Please set down, word for word, the line that contains "Open ecoキャンペーン開催中です in Information list" and every line after it to the end of the entries below, omitting the pictures.

====== RECORDS FOR THIS TASK ======

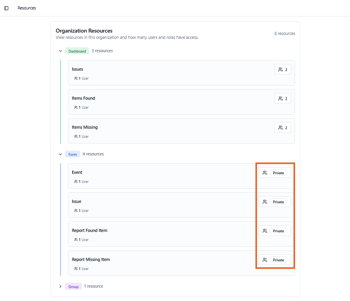Select the Group category tag
The height and width of the screenshot is (301, 350).
(x=73, y=286)
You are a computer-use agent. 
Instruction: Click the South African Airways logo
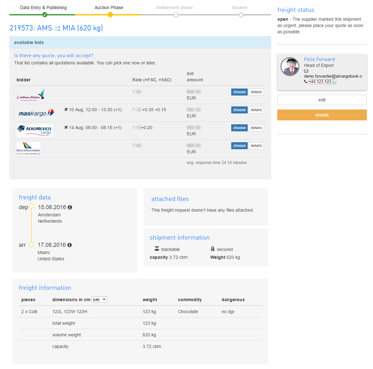click(29, 149)
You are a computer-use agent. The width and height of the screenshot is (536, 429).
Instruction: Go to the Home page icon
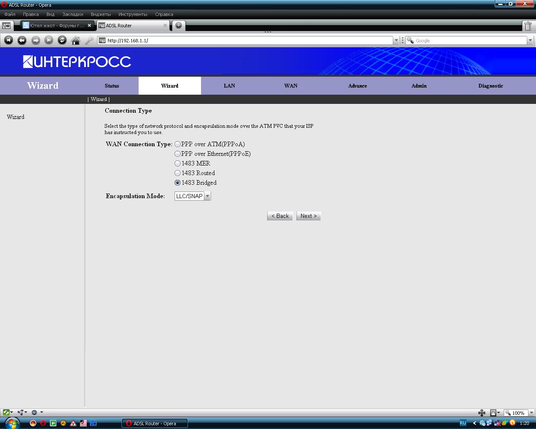click(x=76, y=40)
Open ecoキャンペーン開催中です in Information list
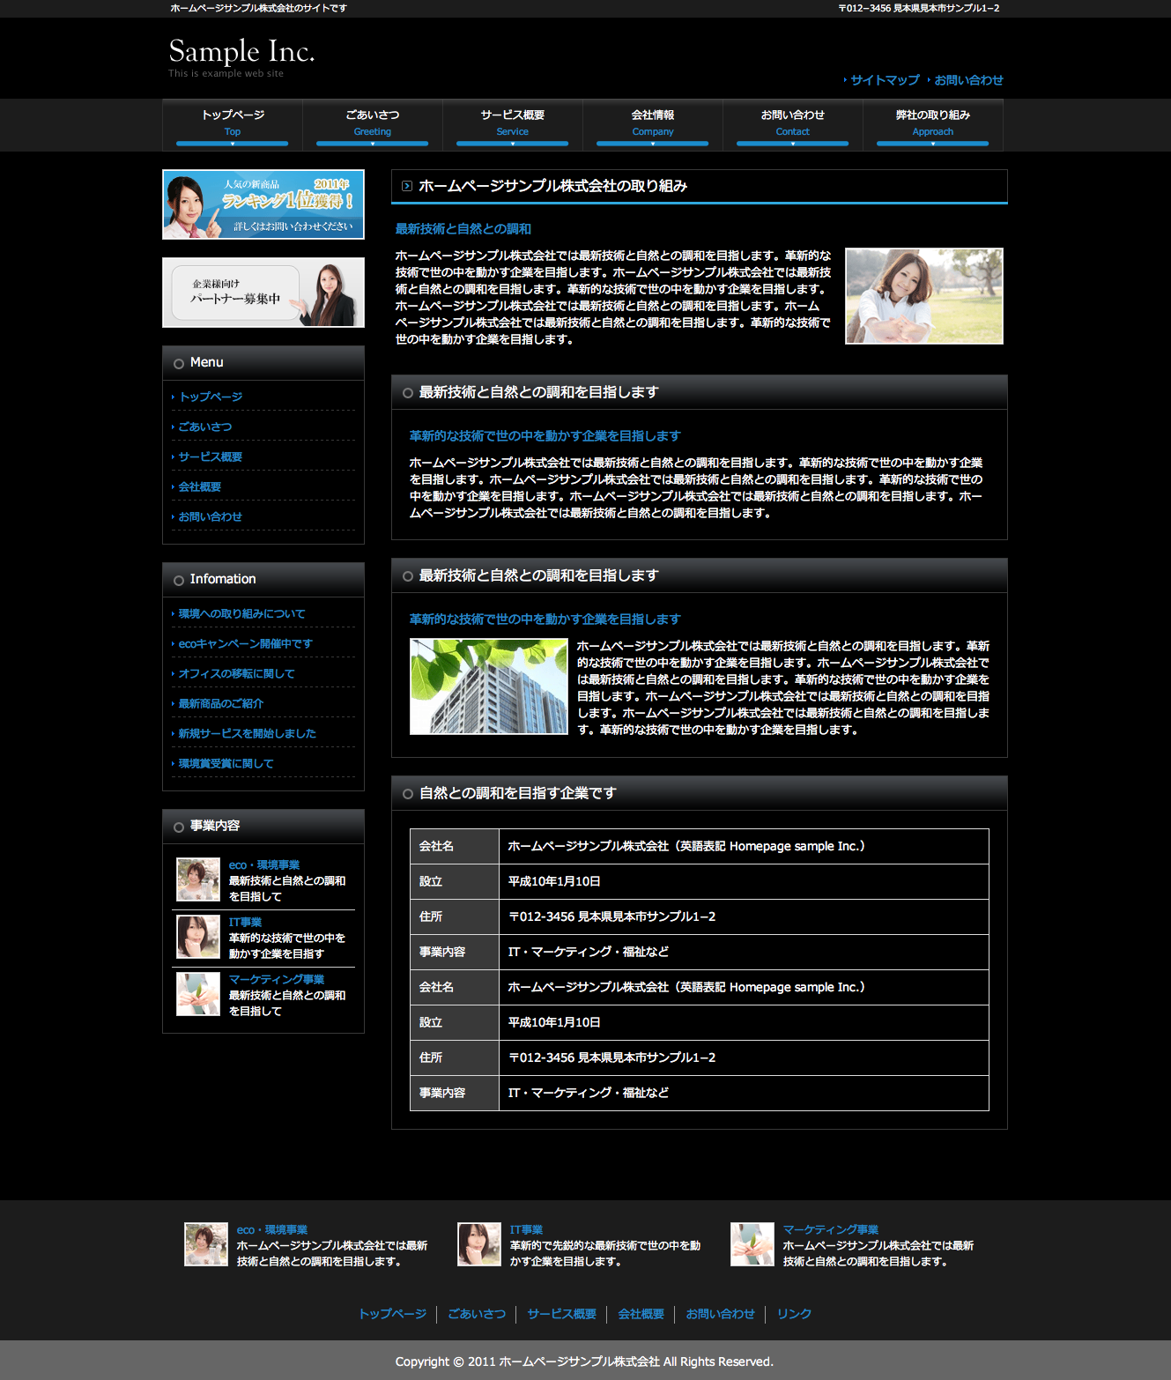This screenshot has height=1380, width=1171. [x=245, y=644]
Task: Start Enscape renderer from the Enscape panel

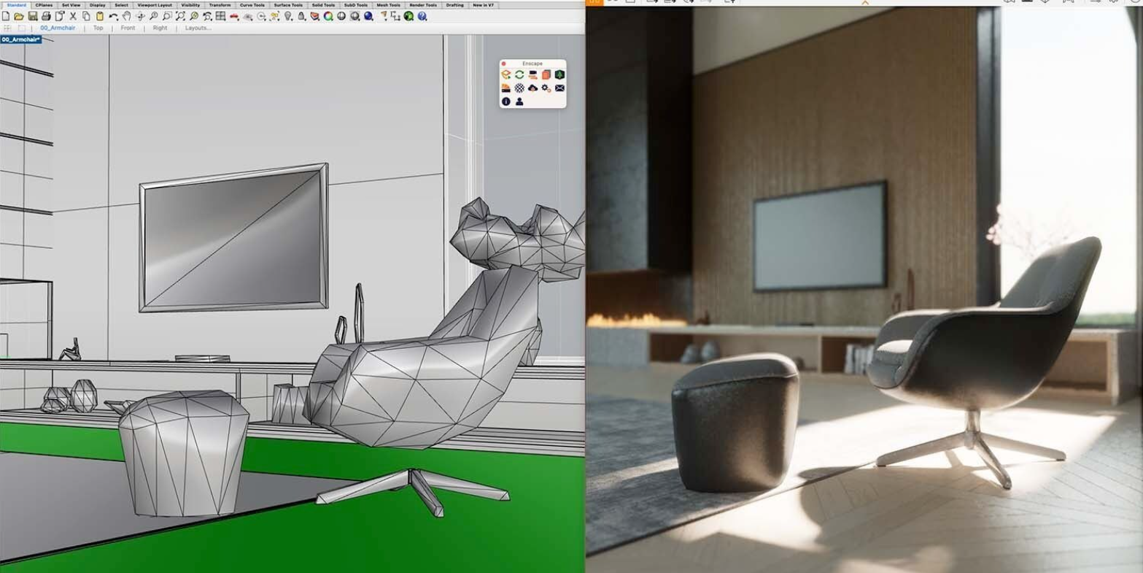Action: pyautogui.click(x=505, y=74)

======

**REPLY**:
Open ecoキャンペーン開催中です in Information list
This screenshot has height=1380, width=1171. [x=245, y=644]
Task: Start Enscape renderer from the Enscape panel

Action: pyautogui.click(x=505, y=74)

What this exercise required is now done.